Last week the family took a walk around the neighborhood. I took the camera - trying to make this habit and not afterthought. On the walk home, my wife and son were ahead of me and I took this photograph:

Strolling Home
At the moment of the shot, my feelings were of relaxed simplicity - taking a walk with someone important in your life. An easy-going gait. Nothing complicated. I liked the leading lines of the grass and sidewalk, and the repetition of the trees, drawing the eye toward my subjects walking casually into the distance. But I'd shot in aperture priority at F8, so there was too much depth of field which I found distracting.

Enter Serendipity.

About half a day before getting to the processing of this shot, I happened to watch a few tutorial videos on OnOne's FocalPoint tool. Very powerful, loads of effects mimicking a variety of cameras, but the core essence is blurring portions of the photograph. I'm not ready to buy OnOne (ok...that's code for I can't afford it now), but what I can do is use the same basic technique with the tools I do have. Aperture has a Blur adjustment - as does just about all other tools these days.

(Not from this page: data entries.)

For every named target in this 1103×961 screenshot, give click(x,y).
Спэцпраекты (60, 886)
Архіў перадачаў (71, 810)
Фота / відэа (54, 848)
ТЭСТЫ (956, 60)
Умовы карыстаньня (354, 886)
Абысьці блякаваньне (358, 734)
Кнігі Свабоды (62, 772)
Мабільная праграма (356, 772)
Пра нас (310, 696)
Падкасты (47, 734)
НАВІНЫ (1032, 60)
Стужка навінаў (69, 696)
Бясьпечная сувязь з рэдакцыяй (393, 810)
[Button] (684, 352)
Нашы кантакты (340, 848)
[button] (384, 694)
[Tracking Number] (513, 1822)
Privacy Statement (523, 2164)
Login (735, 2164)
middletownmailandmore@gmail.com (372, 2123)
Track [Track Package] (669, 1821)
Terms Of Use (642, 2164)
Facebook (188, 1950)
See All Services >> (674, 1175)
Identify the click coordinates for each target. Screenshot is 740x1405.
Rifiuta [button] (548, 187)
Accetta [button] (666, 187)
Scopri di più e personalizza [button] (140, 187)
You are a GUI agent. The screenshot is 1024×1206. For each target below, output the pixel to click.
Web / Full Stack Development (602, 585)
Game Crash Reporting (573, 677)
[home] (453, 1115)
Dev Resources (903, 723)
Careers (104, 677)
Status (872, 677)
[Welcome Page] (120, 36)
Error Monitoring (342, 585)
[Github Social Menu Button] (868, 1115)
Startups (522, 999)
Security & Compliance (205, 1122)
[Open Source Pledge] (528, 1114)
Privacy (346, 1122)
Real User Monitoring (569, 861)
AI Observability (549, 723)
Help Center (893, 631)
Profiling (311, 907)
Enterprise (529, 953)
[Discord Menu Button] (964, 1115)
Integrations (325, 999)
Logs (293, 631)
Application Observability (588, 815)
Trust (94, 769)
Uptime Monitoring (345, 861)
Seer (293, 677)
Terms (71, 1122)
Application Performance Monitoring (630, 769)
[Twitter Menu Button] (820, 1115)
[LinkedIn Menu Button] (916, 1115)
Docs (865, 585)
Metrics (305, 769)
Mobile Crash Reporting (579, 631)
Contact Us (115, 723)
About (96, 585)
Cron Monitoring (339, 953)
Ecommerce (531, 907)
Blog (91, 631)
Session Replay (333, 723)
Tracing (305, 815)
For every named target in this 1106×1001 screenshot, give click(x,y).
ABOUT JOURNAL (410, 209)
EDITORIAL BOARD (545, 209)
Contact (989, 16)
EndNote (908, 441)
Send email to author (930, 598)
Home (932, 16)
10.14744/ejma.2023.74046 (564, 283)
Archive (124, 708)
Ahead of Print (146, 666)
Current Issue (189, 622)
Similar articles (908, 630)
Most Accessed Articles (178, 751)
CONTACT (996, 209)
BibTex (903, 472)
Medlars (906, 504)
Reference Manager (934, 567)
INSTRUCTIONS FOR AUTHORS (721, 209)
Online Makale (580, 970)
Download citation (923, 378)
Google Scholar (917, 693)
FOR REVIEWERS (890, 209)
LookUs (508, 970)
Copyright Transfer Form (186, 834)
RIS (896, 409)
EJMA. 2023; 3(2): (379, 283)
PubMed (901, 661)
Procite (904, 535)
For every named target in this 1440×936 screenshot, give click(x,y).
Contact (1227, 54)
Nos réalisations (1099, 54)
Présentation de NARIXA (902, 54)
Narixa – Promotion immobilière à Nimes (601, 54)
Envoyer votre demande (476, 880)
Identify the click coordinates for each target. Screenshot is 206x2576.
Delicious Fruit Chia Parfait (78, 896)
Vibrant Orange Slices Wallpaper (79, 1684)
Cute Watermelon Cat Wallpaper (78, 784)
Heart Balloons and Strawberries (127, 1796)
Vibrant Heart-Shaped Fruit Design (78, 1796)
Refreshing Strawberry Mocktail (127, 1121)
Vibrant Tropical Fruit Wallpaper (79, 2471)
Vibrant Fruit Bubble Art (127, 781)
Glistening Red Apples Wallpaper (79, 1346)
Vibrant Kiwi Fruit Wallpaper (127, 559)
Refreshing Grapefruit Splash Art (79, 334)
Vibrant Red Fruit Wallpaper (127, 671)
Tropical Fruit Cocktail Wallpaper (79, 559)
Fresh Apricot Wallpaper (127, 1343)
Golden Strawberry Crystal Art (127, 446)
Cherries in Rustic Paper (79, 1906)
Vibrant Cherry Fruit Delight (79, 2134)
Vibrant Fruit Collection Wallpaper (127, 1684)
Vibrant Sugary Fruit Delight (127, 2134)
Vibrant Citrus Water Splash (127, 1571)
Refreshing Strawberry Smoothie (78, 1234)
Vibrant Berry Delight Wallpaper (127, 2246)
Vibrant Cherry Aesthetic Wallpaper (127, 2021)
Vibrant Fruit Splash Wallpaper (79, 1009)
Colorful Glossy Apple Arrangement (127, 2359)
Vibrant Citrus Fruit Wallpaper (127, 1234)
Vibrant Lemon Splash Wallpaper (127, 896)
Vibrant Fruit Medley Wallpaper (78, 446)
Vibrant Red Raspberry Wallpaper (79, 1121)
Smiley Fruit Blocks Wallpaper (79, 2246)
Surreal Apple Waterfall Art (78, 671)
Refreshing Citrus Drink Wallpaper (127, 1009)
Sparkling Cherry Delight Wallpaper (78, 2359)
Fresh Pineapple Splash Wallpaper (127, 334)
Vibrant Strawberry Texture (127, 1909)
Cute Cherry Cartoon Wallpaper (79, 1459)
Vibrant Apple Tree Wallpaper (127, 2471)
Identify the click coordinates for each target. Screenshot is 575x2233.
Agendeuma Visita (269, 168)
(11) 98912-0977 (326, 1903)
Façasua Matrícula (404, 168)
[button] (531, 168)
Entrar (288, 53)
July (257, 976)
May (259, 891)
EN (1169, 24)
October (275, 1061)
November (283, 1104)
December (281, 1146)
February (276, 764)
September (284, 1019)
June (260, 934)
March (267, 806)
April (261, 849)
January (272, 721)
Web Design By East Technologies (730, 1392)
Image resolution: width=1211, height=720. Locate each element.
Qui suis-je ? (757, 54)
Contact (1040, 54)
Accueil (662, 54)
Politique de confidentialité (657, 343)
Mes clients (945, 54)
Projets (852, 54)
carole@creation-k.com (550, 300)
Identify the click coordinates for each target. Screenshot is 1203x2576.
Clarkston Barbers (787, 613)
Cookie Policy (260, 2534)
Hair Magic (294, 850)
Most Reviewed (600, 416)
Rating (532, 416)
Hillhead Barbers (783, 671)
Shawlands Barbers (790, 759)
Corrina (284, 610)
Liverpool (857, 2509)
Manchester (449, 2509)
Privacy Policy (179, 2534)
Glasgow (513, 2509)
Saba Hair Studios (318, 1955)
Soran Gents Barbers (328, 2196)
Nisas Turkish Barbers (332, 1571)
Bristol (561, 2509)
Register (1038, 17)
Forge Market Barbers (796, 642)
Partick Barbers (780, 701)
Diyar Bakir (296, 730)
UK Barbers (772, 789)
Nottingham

I wanted all the surrounding detail (aka distractions) softened - in particular the trees in the foreground -so the eye is more naturally drawn to my walking subjects. I applied a blur to the entire image, then selectively erased the adjustment from my subjects using a brush with a lot of softness at the edges. Also, doing so with several overlays to feather the blurring effect. The mask of the blur effect looks like this:

Blur effect, drawing focus to the subjects
Voila. Looking at this as I post it, I could stand to do a bit more feathering of the blur removal on the left edge. But generally, I'm happy with this.

And for the record, I did a little cloning in the grass area to hide a less than attractive drainage pipe. That was a major distraction for which blurring wouldn't have been sufficient.